Data to process
————————

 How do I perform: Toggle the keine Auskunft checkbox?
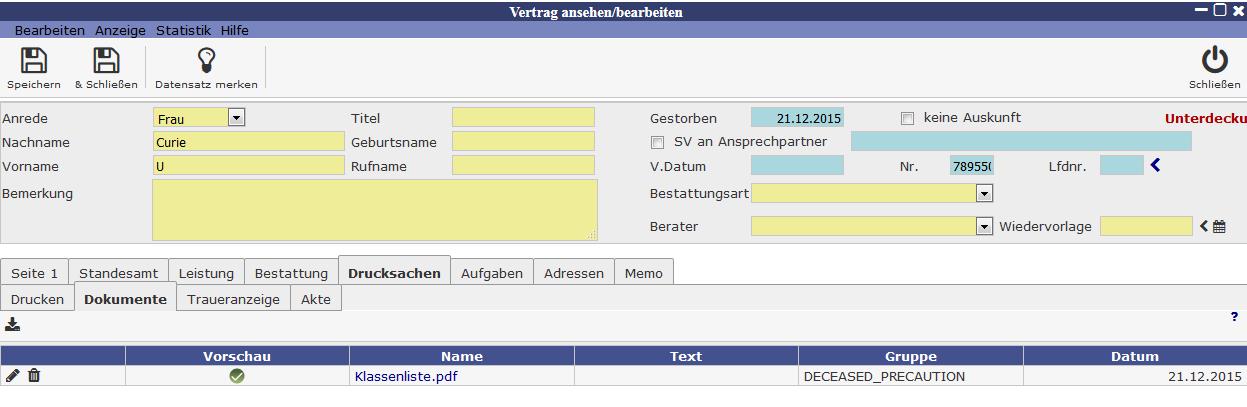point(908,118)
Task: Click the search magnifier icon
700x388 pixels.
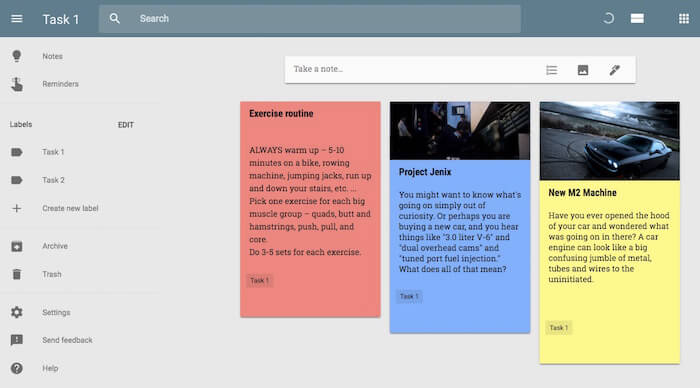Action: tap(115, 19)
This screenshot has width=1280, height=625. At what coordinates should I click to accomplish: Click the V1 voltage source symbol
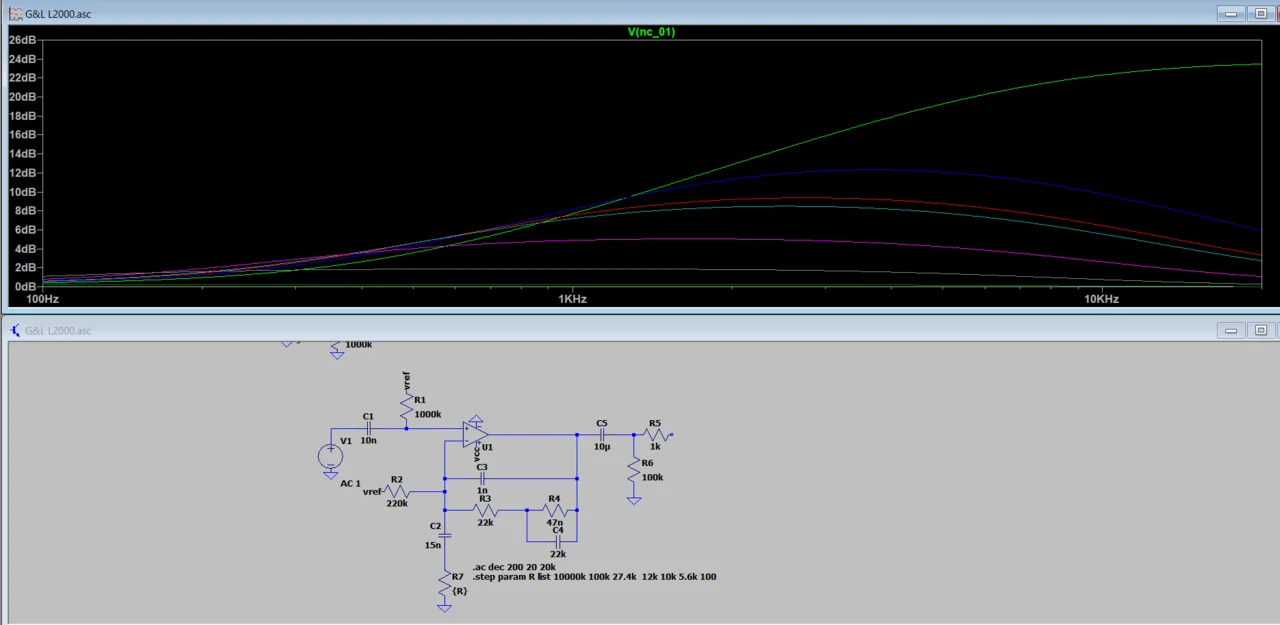pyautogui.click(x=330, y=456)
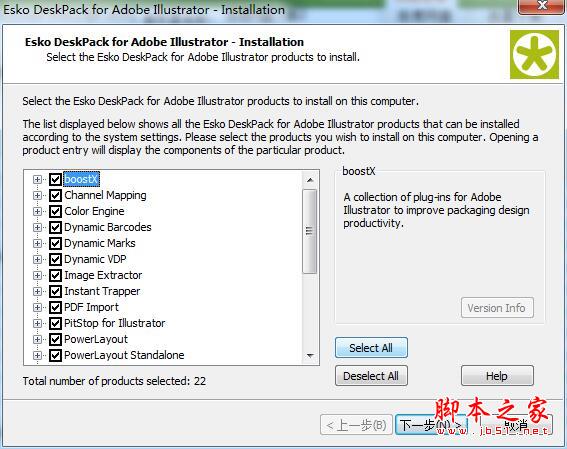Screen dimensions: 567x449
Task: Click the green Esko asterisk logo
Action: click(x=534, y=55)
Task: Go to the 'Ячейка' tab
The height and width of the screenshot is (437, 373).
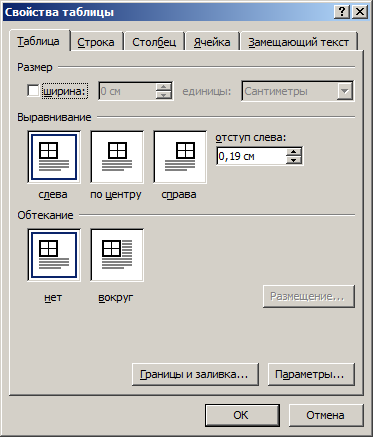Action: (212, 42)
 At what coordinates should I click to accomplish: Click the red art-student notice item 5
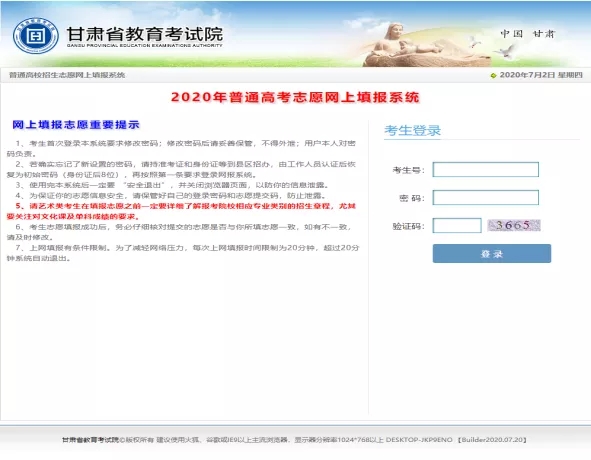pos(181,211)
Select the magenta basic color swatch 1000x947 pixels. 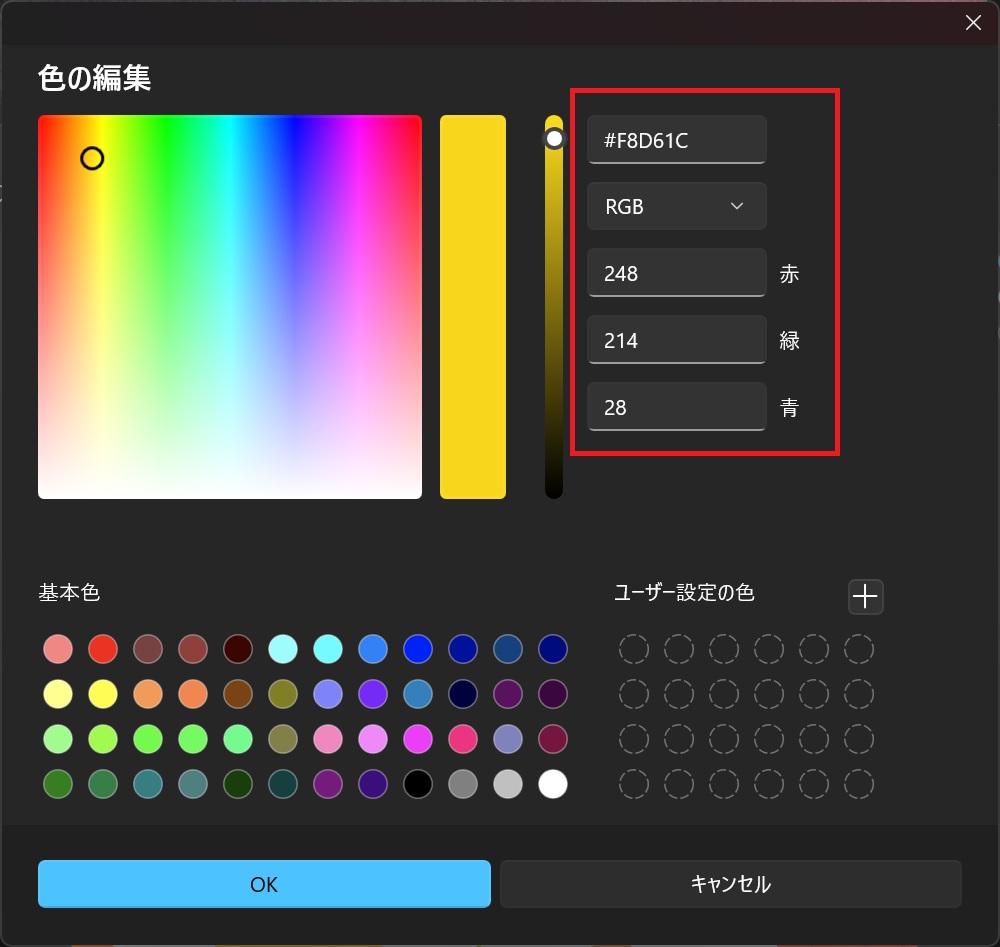coord(418,739)
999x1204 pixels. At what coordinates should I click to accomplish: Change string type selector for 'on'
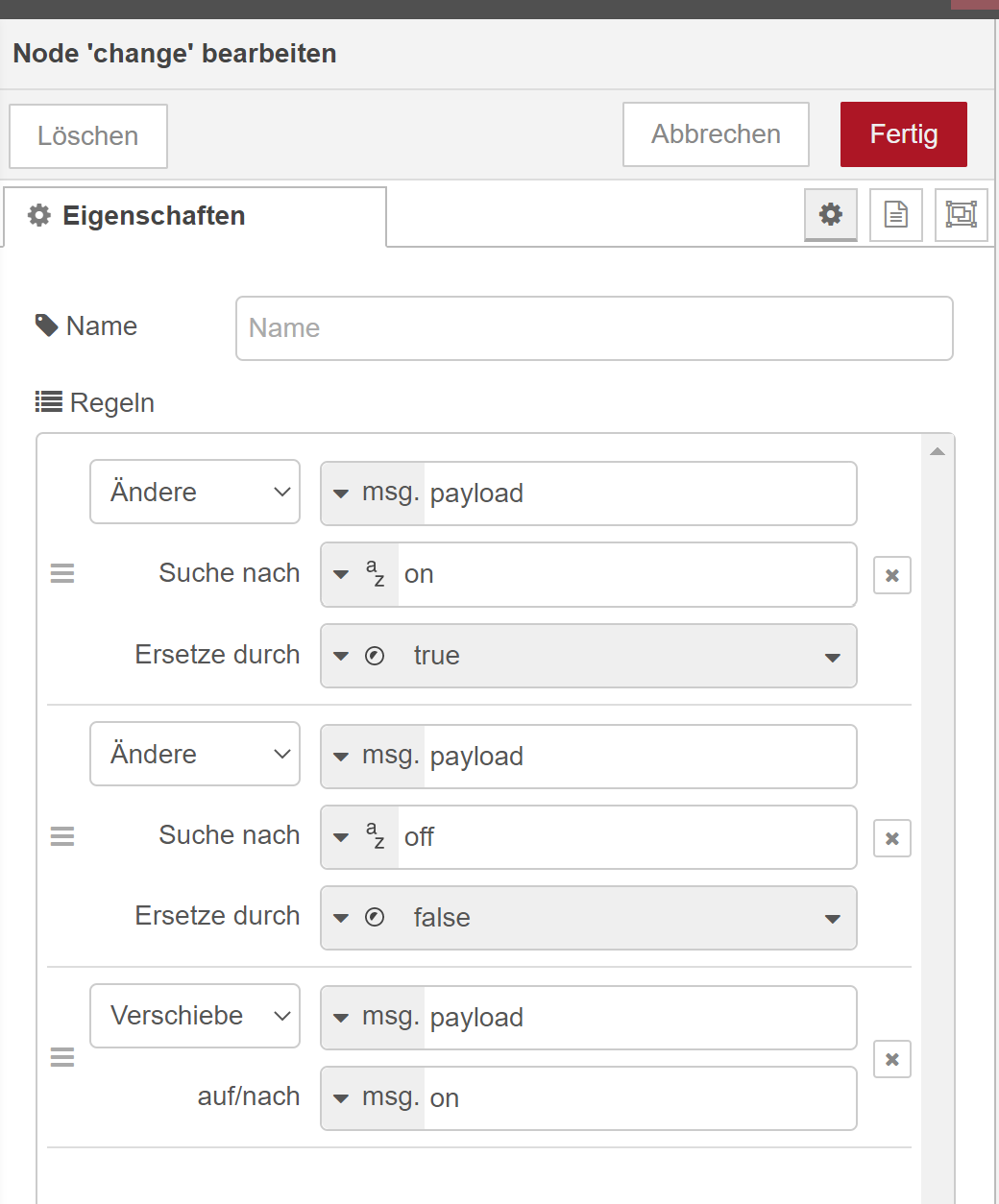click(359, 575)
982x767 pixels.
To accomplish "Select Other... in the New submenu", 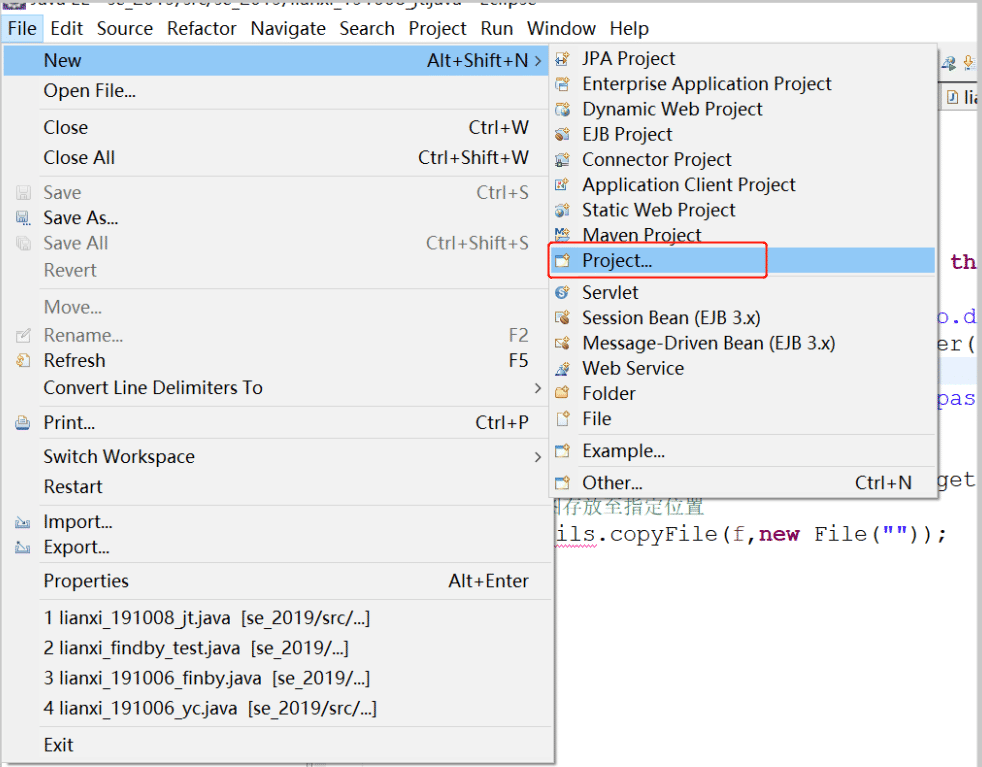I will [x=612, y=483].
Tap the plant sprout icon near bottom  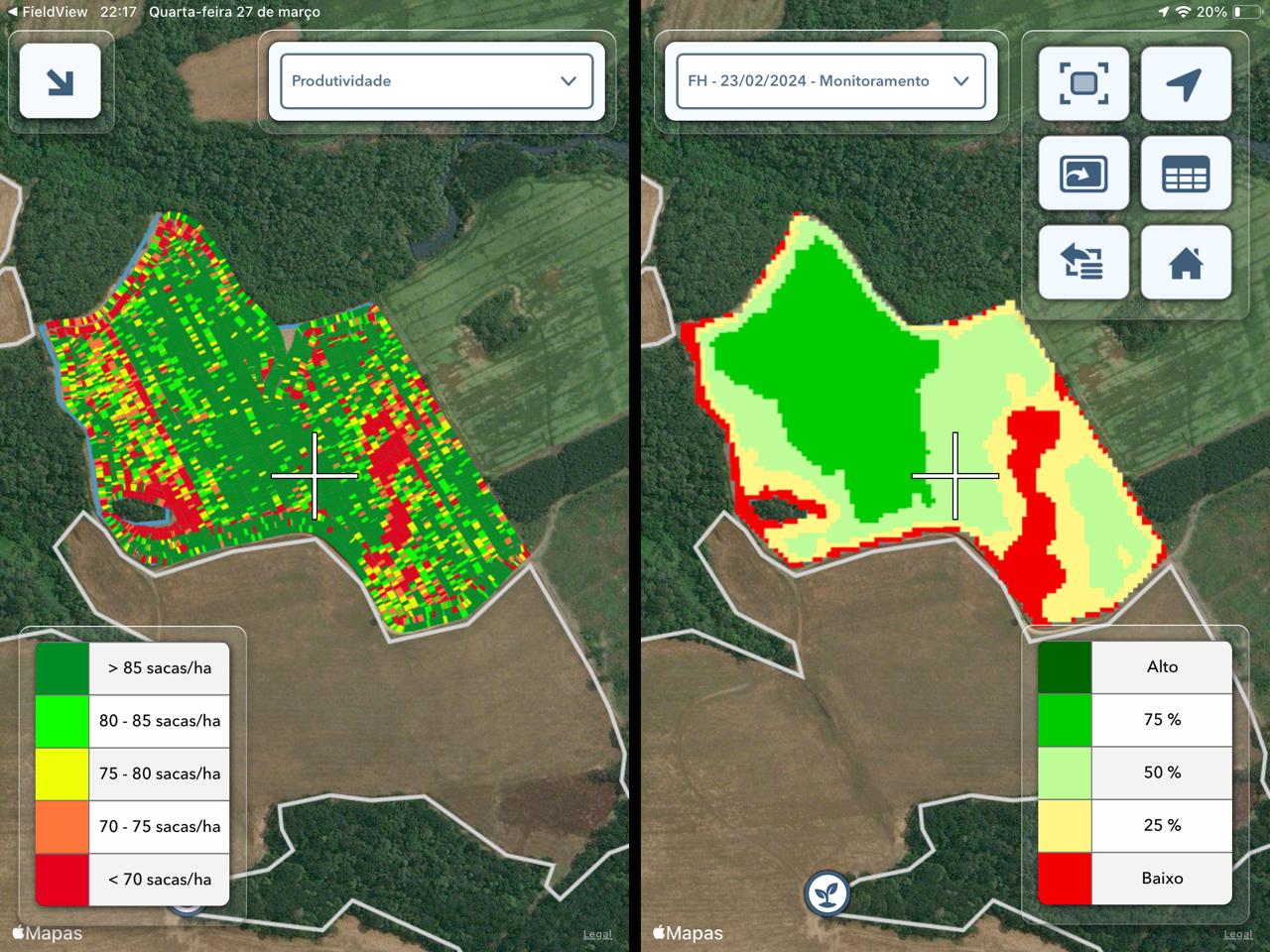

————————

Required work
Only an exact copy of the lines from the top of the entries through the line with "Task: Go to the 'Ячейка' tab", both included, should be given, with all pictures omitted.

Output below
 How do I perform: Toggle the keine Auskunft checkbox?
point(908,118)
Task: Click the search magnifier icon
700x388 pixels.
Action: tap(115, 19)
This screenshot has width=1280, height=625. At what coordinates should I click to accomplish: Click the V1 voltage source symbol
pyautogui.click(x=330, y=456)
Screen dimensions: 567x449
Task: Click the green Esko asterisk logo
Action: click(x=534, y=55)
Task: Go to the 'Ячейка' tab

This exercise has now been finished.